Back-to-Back 15 Second Un-skippable Ads
Last night while forcing myself to fall asleep at a reasonable hour, I was sent into a fit of borderline rage when I had to sit through thirty seconds of ads before watching my WatchMojo video about the top twenty dead people rumored to still be alive. It’s annoying enough if you get two ads before a video, even more annoying when you get one of them that is fifteen seconds, but when you get two fifteen second ads back-to-back, it feels like YouTube just crept into your room with the sole desire to fuck you in the ass.
The Never-Ending Wipe
These poops always come at the worst times.
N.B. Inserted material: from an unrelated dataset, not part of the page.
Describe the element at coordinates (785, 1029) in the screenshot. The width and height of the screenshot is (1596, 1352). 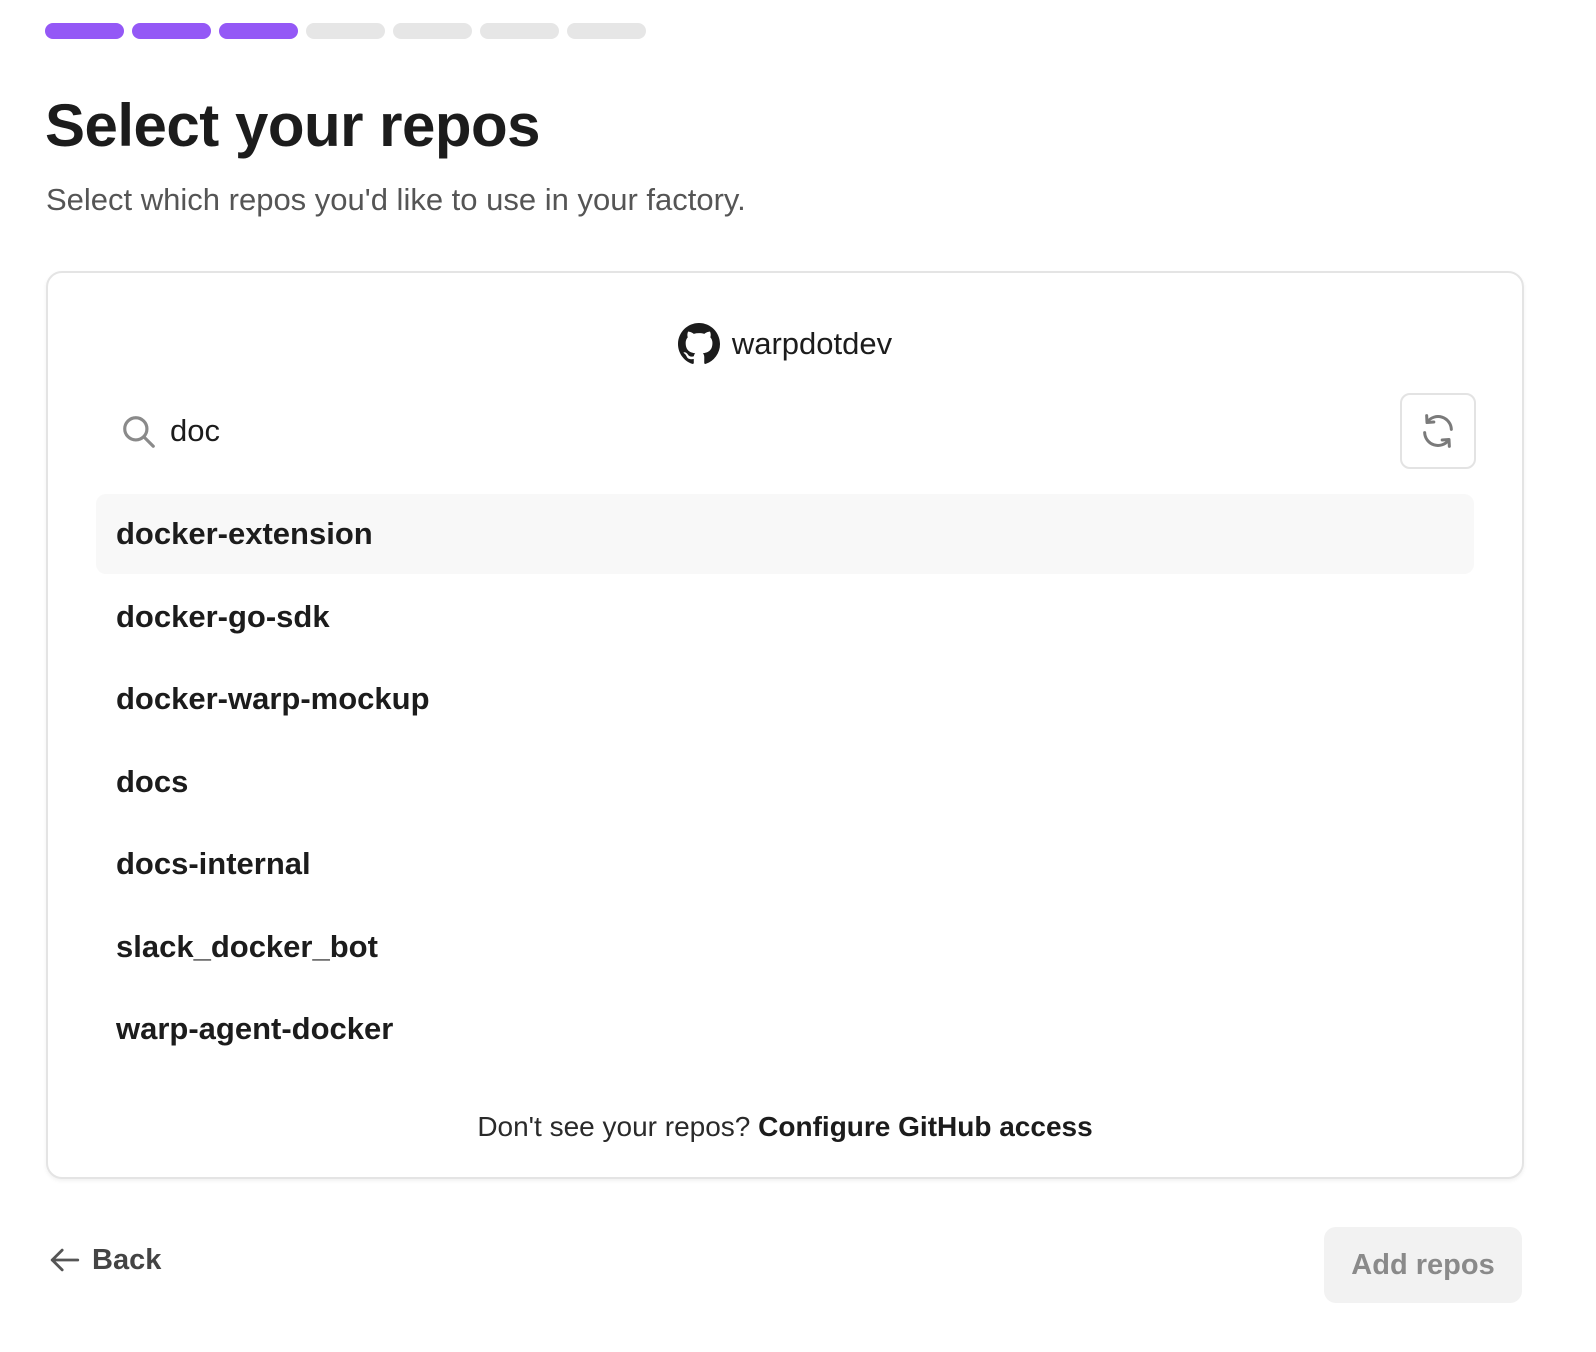
I see `repo-item: warp-agent-docker` at that location.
You’ve got five minutes before you have to leave for class, which should be enough time to drop a quick stinker before heading out. Except for when you have to spend seven minutes and half a roll of toilet paper wiping. Andy Dwyer understands:
Every time I want to sign into my school email, Canvas, or anything related to my college classes, I have to put in my email and password. They make me change that password every six months. I genuinely do not care if someone goes into my Portuguese class page and submits an assignment for me, so why in the FUCK do I have to answer a phone call and hit the “one” every god damn time I want to send an email? I genuinely could not care less about being hacked at this point, just let me sign in easier.
If I can hear you chewing, go fuck yourself. I don’t understand why it’s so hard for some people to just not make a shit ton of noise when they’re eating, but dear Jesus it’s the worst thing ever.